Houellebecq pousse l'audace jusqu'à faire de son propre meurtre le pivot de son roman (on sent qu'il se délecte de la description de ses funérailles). Mais c'est Jed Martin, jeune peintre devenu riche par l'absurde logique spéculative du marché de l'art, qui sert de double à l'écrivain pour l'essentiel du récit.

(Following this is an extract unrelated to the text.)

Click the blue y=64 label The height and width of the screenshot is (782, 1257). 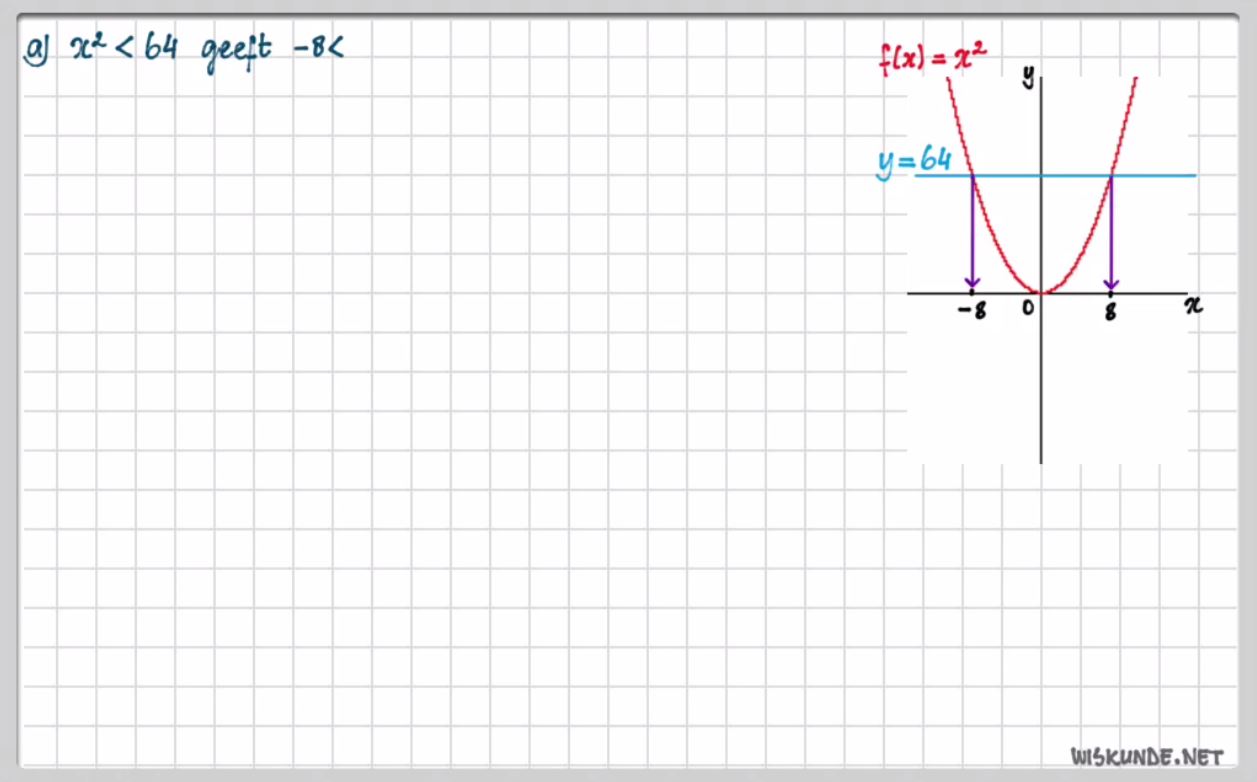(914, 161)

Un artiste indolent, misanthrope, au regard cynique...

Les rapports houleux entretenus par Houellebecq avec l'ensemble de la presse française (à l'exception notable des Inrockuptibles, à ses débuts) sont prétexte à d'autres tirades particulièrement comiques. «Vous savez, dit Houellebecq à Jed Martin, ce sont les journalistes qui m'ont fait la réputation d'un ivrogne; ce qui est curieux, c'est qu'aucun d'entre eux n'ait jamais réalisé que si je buvais beaucoup en leur présence, c'était uniquement pour parvenir à les supporter.»

Le personnage ajoute: «Comment est-ce que vous voudriez rencontrer quelqu'un qui travaille pour Marianne ou Le Parisien libéré sans être pris d'une envie de dégueuler immédiate? La presse est quand même d'une stupidité et d'un conformisme insupportables, vous ne trouvez pas?»

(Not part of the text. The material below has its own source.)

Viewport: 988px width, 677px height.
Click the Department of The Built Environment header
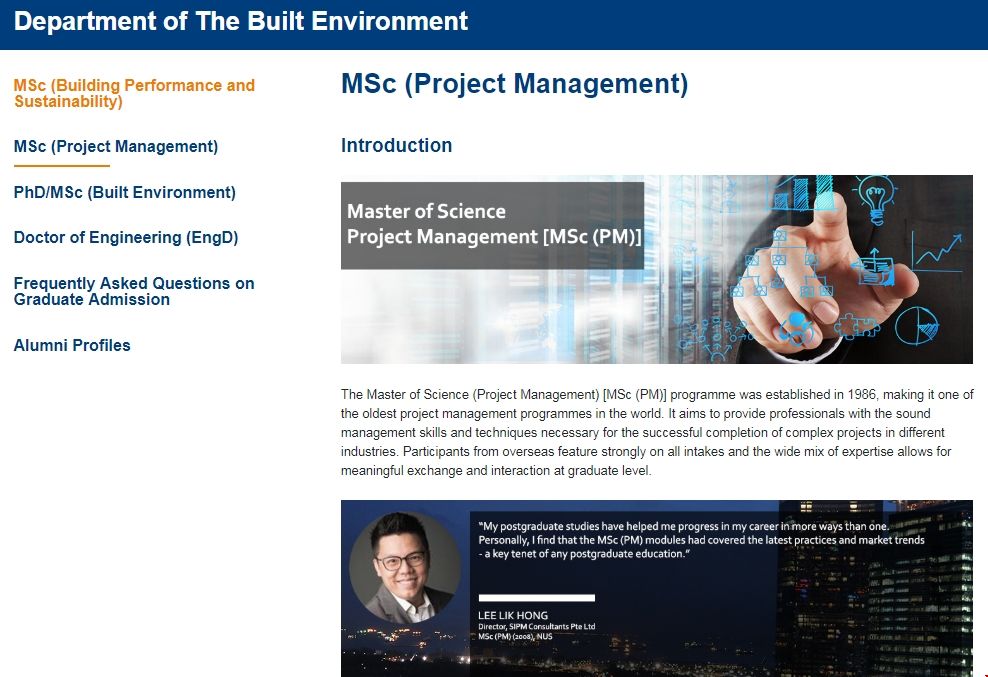coord(240,21)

Réplique typiquement houellebecquienne. Il est ironique, dans les circonstances, de voir les médias français porter aux nues, comme jamais auparavant et de manière quasi unanime, le roman le plus «rassembleur» de l'auteur de Plateforme.

La carte et le territoire fait partie des 14 livres présélectionnés par le jury du prix Goncourt, comme l'avait été La possibilité d'une île, en 2005. Il y a cinq ans, à la faveur d'un emballement promotionnel monstre, on donnait déjà Houellebecq vainqueur du Goncourt avant même la publication de son roman, pourtant loin d'être son meilleur.

La carte et le territoire, publié de façon plus discrète par Flammarion, sans controverse (à l'exception d'une vague histoire «d'emprunt» chez Wikipédia), suscite déjà les avis partagés en prévision de la plus prestigieuse des récompenses littéraires françaises: Pivot et Sollers sont pour; Ben Jelloun et Assouline, contre. Le livre est un événement. Houellebecq, on présume, doit s'en amuser follement. Ou pas.